When Satan came to Eve in the garden, he convinced her with his lies.  She justified her actions saying the serpent made me do it, rather than accepting responsibility for her actions.  It seems to me that Satan lies to us in two ways, in telling us we are greater than we are, such is his lie to Eve, or in telling us we are less than we are, in degrading us to the point of despair.  Each are lies.  Sin doesn’t happen overnight.  It is our thinking that eventually leads us to sinful action.  How do we get out of this cycle of lies that lead to sin?

Our psalm for today is a lament.  Brief and to the point, the writer has taken refuge in the Temple.  He is sick or being tormented by wicked people who are the source of his illness or suffering.  He calls out to the Lord, saying, “be not deaf to me,” listen to me (1).  If God remains silent, then the writer will be like one cast into a deep, dark hole, or cast into his own particular hell.  Certainly, without God, this life can be a living hell.  He lifts up his hands in supplication to God and prays that God not let him suffer the violence that befalls the godless, those workers of evil who are duplicitous, who speak peace but whose actions are far from peaceful.  The writer attributes his problems to evil men whom he had trusted but he doesn’t say exactly what they did to him.

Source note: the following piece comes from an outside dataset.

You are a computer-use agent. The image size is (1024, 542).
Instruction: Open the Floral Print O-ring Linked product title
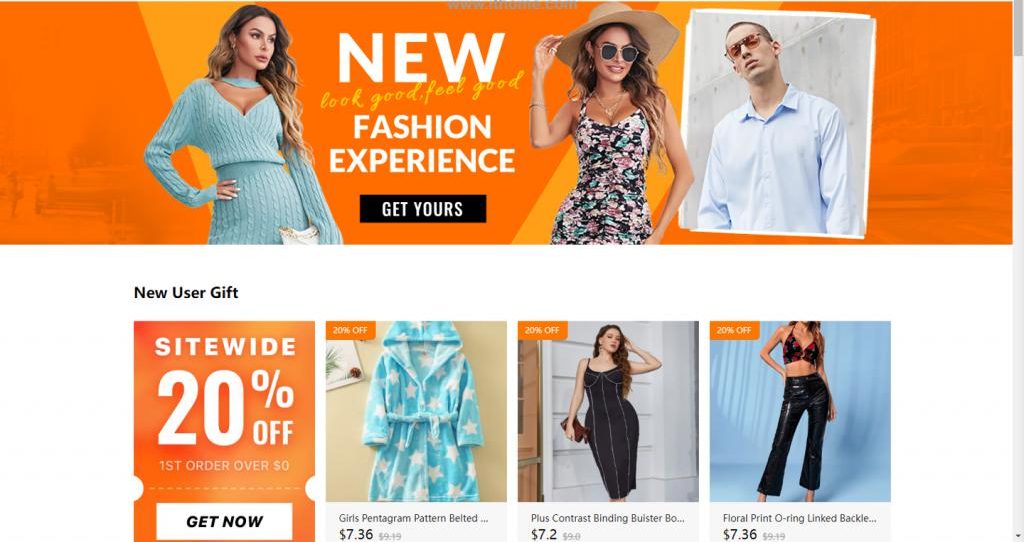[x=799, y=518]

“Requite them according to their work (4a),” the writer says.  Give back to them as they gave, not as punishment necessarily, but that they might come to understand their wrongdoing and then repent.  Is it more loving to pretend we have not been hurt by the actions of another, or to let them know the consequences of their action so that they might change?  Sometimes we need to be brought down, in order that we might be lifted up.  We need to be shown the error of our ways and of our thinking so that we might change.

In verses 6-7 the psalmist breaks into rejoicing with an exceptionally long and exuberant exclamation.   God has heard his pleas, God has proven trustworthy, and this is reason to rejoice.  This is reason to dance before the Lord as David did.  The psalm ends with a statement of faith and a prayer.

So how do we deal with self-deception and lies?  Through prayer, through turning to God in prayer, asking him to deliver us not just from those outside who seek to harm us, but to deliver us from that which is within us that would harm us, lie to us, through listening to God’s truth, not our own version.  This can be hard.  It is hard to look at ourselves through the lens of truth and realize that some of our best intentions are not as worthy as we thought, as happened to David, to recognize our idolatries and our lies and ask for deliverance.  Yet the end result of such brutal honesty is rejoicing, exulting in our Lord and Savior who loves us despite ourselves, who sees all of our failings and loves us anyway. 

And once out of the cycle, the way to stay out of the cycle is through praising God, thanking God constantly.  If Eve had been busy thanking God for all the good God had done for her at the time that the serpent called, he would never have been able to plant lies in her mind.  But he found fertile ground. 

In Ephesians, Paul says, blessed be God, who chose us to be holy and without blemish before him, who redeems us, saves us from our sins, “so that we might exist for the praise of his glory.” (12a)  We were made to praise our God, to sing to God with glory and rejoice in our Lord. 

The lies that others tell us and that we tell ourselves get in the way of being all we are meant to be, they keep us from praising our God.  They can be like an illness, only God has the cure.  So like the psalmist we need to turn to our God in trust, asking to be delivered and rejoicing in this deliverance.  Then will our heart exult as we give thanks to our God.